**TASK PROMPT**
Using the entries that follow, write out the line containing "[LIEWOOD CLIVE AUFBEWAHRUNGSBEUTEL, 4ER-PACK", the line containing "Trixie Edelstahl-LUNCHBOX Mr. Dino (62, 2341)", and every line between them, exactly and nothing else.

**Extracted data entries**
---------------

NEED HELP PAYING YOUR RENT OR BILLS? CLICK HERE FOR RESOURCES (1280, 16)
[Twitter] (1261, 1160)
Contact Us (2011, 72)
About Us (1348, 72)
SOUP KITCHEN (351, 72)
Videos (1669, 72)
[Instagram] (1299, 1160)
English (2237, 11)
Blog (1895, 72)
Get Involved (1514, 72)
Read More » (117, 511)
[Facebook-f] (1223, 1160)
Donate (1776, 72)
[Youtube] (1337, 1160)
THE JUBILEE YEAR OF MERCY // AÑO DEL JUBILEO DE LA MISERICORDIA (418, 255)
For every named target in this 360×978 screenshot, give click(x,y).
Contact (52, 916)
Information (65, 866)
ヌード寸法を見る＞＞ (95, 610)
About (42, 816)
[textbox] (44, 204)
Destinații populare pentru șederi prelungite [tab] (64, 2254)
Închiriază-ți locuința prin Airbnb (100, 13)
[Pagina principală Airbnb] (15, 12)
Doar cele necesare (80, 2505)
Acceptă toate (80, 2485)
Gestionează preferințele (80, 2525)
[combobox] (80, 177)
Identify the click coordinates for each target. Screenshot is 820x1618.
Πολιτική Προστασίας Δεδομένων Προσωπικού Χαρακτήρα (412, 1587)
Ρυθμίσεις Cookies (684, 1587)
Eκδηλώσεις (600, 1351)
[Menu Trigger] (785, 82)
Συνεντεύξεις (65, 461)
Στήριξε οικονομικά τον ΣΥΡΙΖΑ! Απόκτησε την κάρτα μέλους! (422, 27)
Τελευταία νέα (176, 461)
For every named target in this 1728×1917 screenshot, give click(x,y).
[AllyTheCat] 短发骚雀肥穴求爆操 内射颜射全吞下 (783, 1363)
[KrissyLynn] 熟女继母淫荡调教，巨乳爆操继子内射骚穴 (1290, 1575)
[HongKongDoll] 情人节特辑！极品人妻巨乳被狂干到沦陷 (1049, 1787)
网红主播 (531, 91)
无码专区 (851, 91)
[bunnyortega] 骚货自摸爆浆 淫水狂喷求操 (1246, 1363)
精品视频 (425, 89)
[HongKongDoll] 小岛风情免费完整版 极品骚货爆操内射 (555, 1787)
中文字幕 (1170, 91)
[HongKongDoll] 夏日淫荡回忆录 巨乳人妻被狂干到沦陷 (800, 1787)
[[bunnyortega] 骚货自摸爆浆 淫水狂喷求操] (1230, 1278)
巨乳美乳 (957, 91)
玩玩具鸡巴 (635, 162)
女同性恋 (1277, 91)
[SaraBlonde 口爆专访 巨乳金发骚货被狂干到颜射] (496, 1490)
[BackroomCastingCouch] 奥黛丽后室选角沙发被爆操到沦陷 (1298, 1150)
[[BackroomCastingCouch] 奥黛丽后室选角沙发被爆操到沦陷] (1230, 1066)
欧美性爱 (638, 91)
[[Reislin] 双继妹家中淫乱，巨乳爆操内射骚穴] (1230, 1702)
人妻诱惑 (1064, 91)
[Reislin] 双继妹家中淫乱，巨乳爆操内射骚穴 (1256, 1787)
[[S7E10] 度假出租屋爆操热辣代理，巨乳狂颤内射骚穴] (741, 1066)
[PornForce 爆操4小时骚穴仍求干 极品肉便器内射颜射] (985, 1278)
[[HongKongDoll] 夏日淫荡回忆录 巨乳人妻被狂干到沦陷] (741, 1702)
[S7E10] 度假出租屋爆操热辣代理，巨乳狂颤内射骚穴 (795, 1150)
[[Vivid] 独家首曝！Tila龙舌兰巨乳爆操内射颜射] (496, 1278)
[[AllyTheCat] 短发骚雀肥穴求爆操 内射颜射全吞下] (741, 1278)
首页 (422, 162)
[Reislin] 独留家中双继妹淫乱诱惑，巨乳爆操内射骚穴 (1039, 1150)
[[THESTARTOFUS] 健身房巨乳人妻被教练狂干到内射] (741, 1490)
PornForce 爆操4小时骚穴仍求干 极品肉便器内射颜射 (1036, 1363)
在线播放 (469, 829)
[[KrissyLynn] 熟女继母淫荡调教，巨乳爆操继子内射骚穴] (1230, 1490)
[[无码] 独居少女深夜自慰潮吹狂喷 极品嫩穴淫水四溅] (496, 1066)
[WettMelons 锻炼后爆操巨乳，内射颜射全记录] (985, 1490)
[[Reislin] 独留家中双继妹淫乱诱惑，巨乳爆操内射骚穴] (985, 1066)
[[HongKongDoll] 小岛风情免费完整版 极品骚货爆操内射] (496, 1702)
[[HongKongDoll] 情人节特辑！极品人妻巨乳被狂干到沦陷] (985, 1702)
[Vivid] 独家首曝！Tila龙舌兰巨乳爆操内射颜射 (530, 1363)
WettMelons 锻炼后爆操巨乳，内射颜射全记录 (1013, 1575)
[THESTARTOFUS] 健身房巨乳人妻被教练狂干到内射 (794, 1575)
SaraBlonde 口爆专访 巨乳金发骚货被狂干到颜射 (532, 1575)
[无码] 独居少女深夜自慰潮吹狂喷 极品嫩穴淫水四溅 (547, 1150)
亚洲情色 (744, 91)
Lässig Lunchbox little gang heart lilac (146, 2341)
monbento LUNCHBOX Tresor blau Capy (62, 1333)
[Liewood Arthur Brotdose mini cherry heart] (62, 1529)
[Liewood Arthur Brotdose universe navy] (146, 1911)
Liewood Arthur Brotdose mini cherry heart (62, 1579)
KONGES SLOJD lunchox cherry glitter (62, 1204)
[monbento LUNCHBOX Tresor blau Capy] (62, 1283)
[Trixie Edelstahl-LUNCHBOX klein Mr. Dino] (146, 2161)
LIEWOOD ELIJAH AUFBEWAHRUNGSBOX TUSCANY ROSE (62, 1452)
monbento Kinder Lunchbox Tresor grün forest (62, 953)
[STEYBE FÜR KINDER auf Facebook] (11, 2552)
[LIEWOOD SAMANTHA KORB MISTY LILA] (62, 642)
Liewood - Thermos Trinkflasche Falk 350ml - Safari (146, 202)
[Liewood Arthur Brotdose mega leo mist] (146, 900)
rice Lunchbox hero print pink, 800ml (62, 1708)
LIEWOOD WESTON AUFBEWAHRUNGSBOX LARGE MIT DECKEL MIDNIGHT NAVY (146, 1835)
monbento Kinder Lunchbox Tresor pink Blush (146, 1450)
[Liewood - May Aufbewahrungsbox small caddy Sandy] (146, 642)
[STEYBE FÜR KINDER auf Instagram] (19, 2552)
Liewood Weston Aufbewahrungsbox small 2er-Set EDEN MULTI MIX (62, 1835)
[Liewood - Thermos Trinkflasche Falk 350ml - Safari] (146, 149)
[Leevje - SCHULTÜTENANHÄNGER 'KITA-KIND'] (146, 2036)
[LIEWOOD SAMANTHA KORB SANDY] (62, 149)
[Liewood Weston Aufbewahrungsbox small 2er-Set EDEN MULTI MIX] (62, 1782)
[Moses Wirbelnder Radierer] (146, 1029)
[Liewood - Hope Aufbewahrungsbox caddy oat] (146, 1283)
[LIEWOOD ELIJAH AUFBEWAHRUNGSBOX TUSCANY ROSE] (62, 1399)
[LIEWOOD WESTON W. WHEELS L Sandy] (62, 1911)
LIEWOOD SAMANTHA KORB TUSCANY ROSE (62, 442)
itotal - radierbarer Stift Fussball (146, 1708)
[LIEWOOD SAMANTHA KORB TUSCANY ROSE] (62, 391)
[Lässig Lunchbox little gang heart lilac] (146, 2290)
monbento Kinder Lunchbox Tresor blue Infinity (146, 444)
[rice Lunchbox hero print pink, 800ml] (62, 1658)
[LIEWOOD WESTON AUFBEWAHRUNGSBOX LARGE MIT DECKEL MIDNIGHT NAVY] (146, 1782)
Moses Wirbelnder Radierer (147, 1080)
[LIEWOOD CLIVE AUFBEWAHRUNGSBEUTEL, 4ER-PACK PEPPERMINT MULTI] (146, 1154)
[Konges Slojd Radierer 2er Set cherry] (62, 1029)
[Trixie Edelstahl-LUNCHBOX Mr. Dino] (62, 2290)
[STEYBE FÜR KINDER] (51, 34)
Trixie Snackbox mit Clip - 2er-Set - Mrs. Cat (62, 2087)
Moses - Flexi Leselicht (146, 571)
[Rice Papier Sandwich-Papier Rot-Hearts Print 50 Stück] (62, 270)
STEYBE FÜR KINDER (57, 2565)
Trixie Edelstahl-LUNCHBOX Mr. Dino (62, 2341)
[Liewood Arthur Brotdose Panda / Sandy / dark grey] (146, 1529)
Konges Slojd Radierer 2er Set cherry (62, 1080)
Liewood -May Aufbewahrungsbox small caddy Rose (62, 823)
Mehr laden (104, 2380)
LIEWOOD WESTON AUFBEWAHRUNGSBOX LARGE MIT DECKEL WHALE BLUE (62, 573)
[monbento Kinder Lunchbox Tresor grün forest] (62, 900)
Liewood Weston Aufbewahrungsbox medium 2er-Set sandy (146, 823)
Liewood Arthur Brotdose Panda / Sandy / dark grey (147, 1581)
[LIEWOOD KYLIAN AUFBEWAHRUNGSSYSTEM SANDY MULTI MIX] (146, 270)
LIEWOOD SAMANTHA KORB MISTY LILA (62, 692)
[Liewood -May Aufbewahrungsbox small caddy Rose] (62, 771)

---------------

**EXERCISE RESPONSE**
[LIEWOOD CLIVE AUFBEWAHRUNGSBEUTEL, 4ER-PACK PEPPERMINT MULTI] (146, 1154)
[Konges Slojd Radierer 2er Set cherry] (62, 1029)
[Trixie Edelstahl-LUNCHBOX Mr. Dino] (62, 2290)
[STEYBE FÜR KINDER] (51, 34)
Trixie Snackbox mit Clip - 2er-Set - Mrs. Cat (62, 2087)
Moses - Flexi Leselicht (146, 571)
[Rice Papier Sandwich-Papier Rot-Hearts Print 50 Stück] (62, 270)
STEYBE FÜR KINDER (57, 2565)
Trixie Edelstahl-LUNCHBOX Mr. Dino (62, 2341)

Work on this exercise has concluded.